Jangan Asal Wudhu, Perhatikan Air yang Digunakan
Air bisa saja suci dikarena adanya perubahan pada sifatnya, seperti warna, rasa, dan baunya.
Jangan Asal Wudhu, Perhatikan Air yang Digunakan
.Oleh Syahruddin El Fikri
SAJADA.ID—Sahabat yang dirahmati Allah SWT.
Dalam Islam, air merupakan salah satu dari empat alat untuk bersuci. Keempat alat itu yakni, air, batu, tanah, dan debu. Fungsinya pun bermacam-macam. Air dipergunakan untuk mandi, wudhu, dan bersuci (istinja). Sedangkan tanah dan debu (bila tidak menemukan air) untuk tayamum, dan batu untuk istinja.
Baca Juga: Empat Alat untuk Bersuci
Air yang dipergunakan untuk bersuci tidak boleh sembarangan. Misalnya air teh, air kolak, air panas, dan sebagainya. Artinya air yang dipergunakan harus bernar-benar air yang bersih. Bersih di sini, bukan asal bersih, tetapi harus suci. Artinya, air tersebut harus bersih dari hadats dan najis. Setidaknya ada tujuh jenis air yang bisa dipergunakan untuk bersuci.
Imam Syafi’i dan juga sejumlah imam mazhab lainnya membagi air untuk bersuci itu dalam empat kategori serta penggunaannya dalam bersuci. Secara singkat, keempat kategori itu adalah air suci dan menyucikan, air musyammas, air suci namun tidak menyucikan, dan air mutanajis.
Air Suci dan Mensucikan (Muthlaq)
Air yang dipergunakan untuk bersuci haruslah air yang suci dan mensucikan. Air suci dan mensucikan artinya secara zatnya, air tersebut suci dan bisa digunakan untuk bersuci. Air ini oleh para ulama fiqih disebut dengan air mutlak (muthlaq). Air mutlak adalah air yang turun dari langit atau yang bersumber dari bumi dengan sifat asli penciptaannya.
Ibnu Qasim Al-Ghazi, membagi 7 (tujuh) macam air yang termasuk dalam kategori air mutlak ini. Ketujuh air ini sebagaimana pernah dibahas dalam artikel sebelumnya di sajada.id, adalah air hujan, air laut, air sungai, air sumur, air mata air, dan air salju, dan air dari hasil hujan es.”

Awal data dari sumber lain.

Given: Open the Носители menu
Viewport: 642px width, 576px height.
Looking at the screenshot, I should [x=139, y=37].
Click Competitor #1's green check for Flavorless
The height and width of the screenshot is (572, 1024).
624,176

المياه التي يجوز التطهير بها سبع مياه: ماء السماء، وماء البحر، وماء النهر، وماء البئر، وماء العين, وماء الثلج، وماء البرد
“Air yang dapat digunakan untuk bersuci ada tujuh macam, yakni air hujan, air laut, air sungai, air sumur, air mata air, dan air salju, dan air dari hasil hujan es.”
Tujuh jenis air tersebut dikatakan sebagai air mutlak, selama masih pada sifat asli penciptaannya dan kondisinya. Bila sifat asli penciptaannya berubah, maka ia tak bisa lagi disebut dengan air mutlak. Jika demikian, maka hukum penggunaannya pun berubah.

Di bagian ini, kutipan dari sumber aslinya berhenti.